Als Investor gibt sich Bill Ackman nicht mit kleinen Schritten zufrieden. Der milliardenschwere Hedge-Funds-Manager sucht den grossen Wurf – mit wechselndem Erfolg. 

Für den Hedge-Funds-Manager Bill Ackman ist 2020 bisher ein hervorragendes Jahr, zumindest geschäftlich. Der 54-jährige Investor glänzte zu Beginn der Coronakrise mit nahezu perfektem Timing, als er mit einer Wette auf fallende Anleihenpreise innert weniger Wochen 2,6 Mrd. $ gewann. Sein Einsatz: 27 Mio. $.

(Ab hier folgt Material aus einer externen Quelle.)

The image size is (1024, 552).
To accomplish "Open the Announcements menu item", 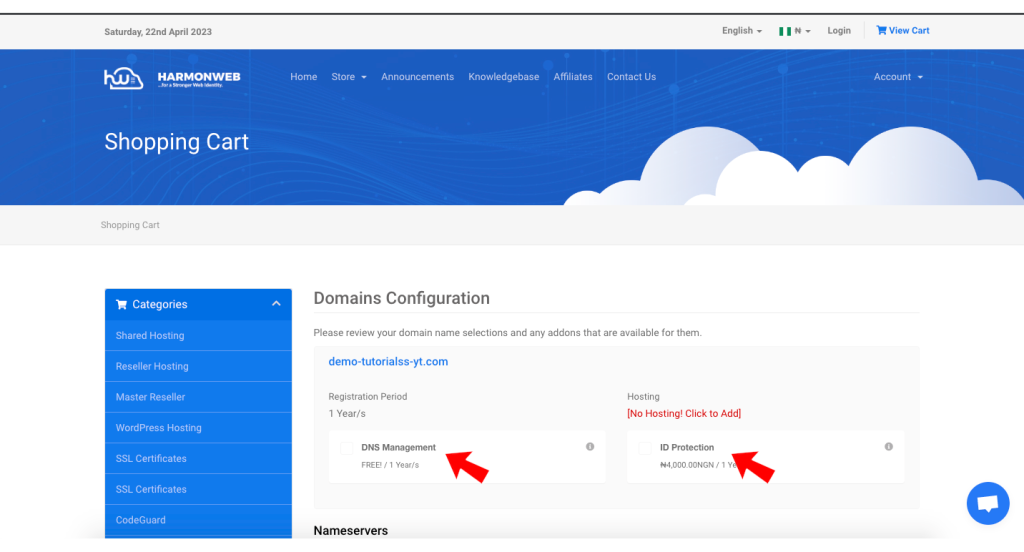I will point(417,77).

Damit setzte der Financier seinen guten Lauf von 2019 fort, als er mit seinem kotierten Hedge Funds Pershing Square eine Rendite von 58% erzielte. Jedes einzelne Investment habe letztes Jahr Gewinn gebracht, schrieb Ackman im April an die Aktionäre. 

Doch Ackman wäre seinem Ruf nicht gerecht geworden, hätte er nicht auch im Zusammenhang mit seiner lukrativen Coronaabsicherung für Kontroversen gesorgt. «Hell is coming», prophezeite er in einem Interview mit dem US-Fernsehsender CNBC. Auch wenn er mit dieser Einschätzung Mitte März kaum mehr allein war: Der Kommentar trug ihm prompt den Vorwurf ein, er habe die Märkte mit einem emotionalen Auftritt zu seinen Gunsten manipulieren wollen. Seinem Guru-Status zum Trotz hat Ackman wohl nicht in diesem Ausmass Einfluss auf die Weltmärkte. 

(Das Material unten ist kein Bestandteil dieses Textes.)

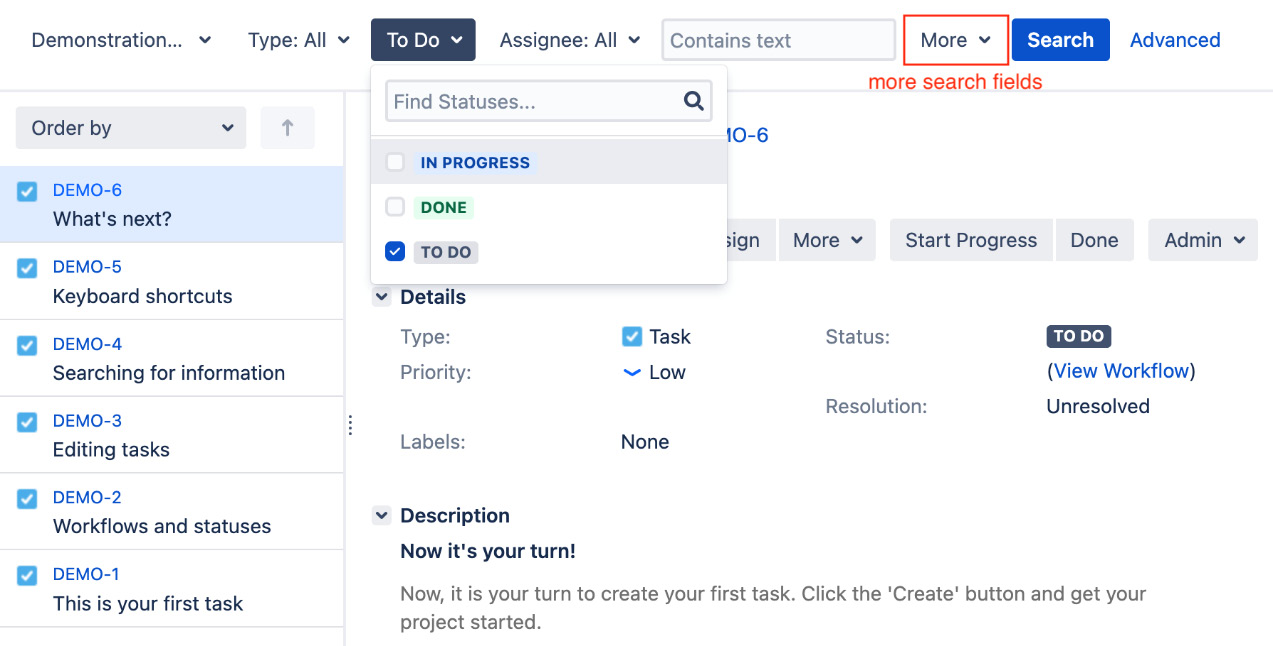Image resolution: width=1273 pixels, height=646 pixels.
Task: Click the task icon next to DEMO-3
Action: coord(27,422)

Der Einsatz von Emotionen für seine Zwecke ist dem Harvard-Absolventen allerdings nicht fremd. Wie der Milliardär oft betont, arbeitet er nicht weiter, um noch mehr Geld zu verdienen. Zusammen mit vielen amerikanischen Milliardären hat er sich dem sogenannten Giving Pledge angeschlossen und will den grössten Teil seines Vermögens spenden. Stattdessen ist Ackman getrieben vom Verlangen, stets zu gewinnen. In dieser Mission weinte er auch schon bei einer Präsentation, so inbrünstig versuchte er, die fast 500 Anwesenden von seinem Standpunkt zu überzeugen. Es sollte nicht gelingen. Obwohl sich Ackman öffentlich mit Carl Icahn, der dreissig Jahre älteren Investorenlegende, duellierte. Obwohl er einen 48-seitigen Bericht über die angeblichen Verfehlungen der Firma veröffentlichte. Obwohl er Herbalife öffentlich als Schneeballsystem denunzierte und zeitweise 10% seiner verwalteten Vermögen auf eine Short-Position riskierte: Die Aktie von Herbalife, einem Anbieter von Diätprodukten, fiel nicht auf null, wie er das prognostiziert hatte.  

Diese Fehleinschätzung war einer der Gründe, weshalb Pershing Square von 2015 bis 2018 Verluste machte. Er gab den Kampf gegen Herbalife 2017 auf und machte seitdem weniger Getöse um seine Investments. 

Diese Woche setzt Ackman jedoch einen neuen Rekord. Im Börsengang von Pershing Square Tontine Holdings könnten 4 Mrd. $ zusammenkommen. Noch nie hat ein sogenanntes Blankocheck-Unternehmen mehr Geld eingesammelt. Und für Ackman, dessen wiedergefundener Erfolg seit 2019 mit einer neuen Ehe zusammenfällt, bietet der riesige Geldtopf eine Gelegenheit, seinen bevorzugten Investmentstil voll auszuleben: Wie er schon 2013 in einem Interview mit der «New York Times» sagte, sieht er sich als Elefantenjäger. Er sucht nach «sehr grossen Profiten». 

Diese könnten locken, wenn er die eigens dafür eingesammelten Milliarden der Special Purpose Acquisition Company einsetzt, um ein Unternehmen zu kaufen und so direkt an die Börse zu bringen. Bereits vor acht Jahren wandte er diese Methode erfolgreich an. Damals brachte eine SPAC mit Geld von Pershing Square die Fastfood-Kette Burger King an die Börse zurück. Zusammen mit Warren Buffett und Jorge Lemann, einem in der Schweiz wohnhaften Milliardär, teilte sich Ackmans Fonds einen Gewinn von über 14 Mrd. $.

Der erwartete Börsengang der SPAC zeigt, dass die Anleger Ackman eine solche Leistung erneut zutrauen. Er hat allerdings viel Konkurrenz: Voraussichtlich hat diese Art von Unternehmen nie zuvor mehr Geld eingesammelt als 2020. Eines der Vehikel hat zum Beispiel im Juni Nikola (NKLA 10.60 -4.33%) (Lesen Sie hier mehr.) an die Börse gebracht, einen Hersteller von Elektrolastwagen. Dessen Aktien haben sich seitdem etwa verfünffacht – Ackman muss also einen grossen Elefanten «landen», um einmal mehr zu gewinnen.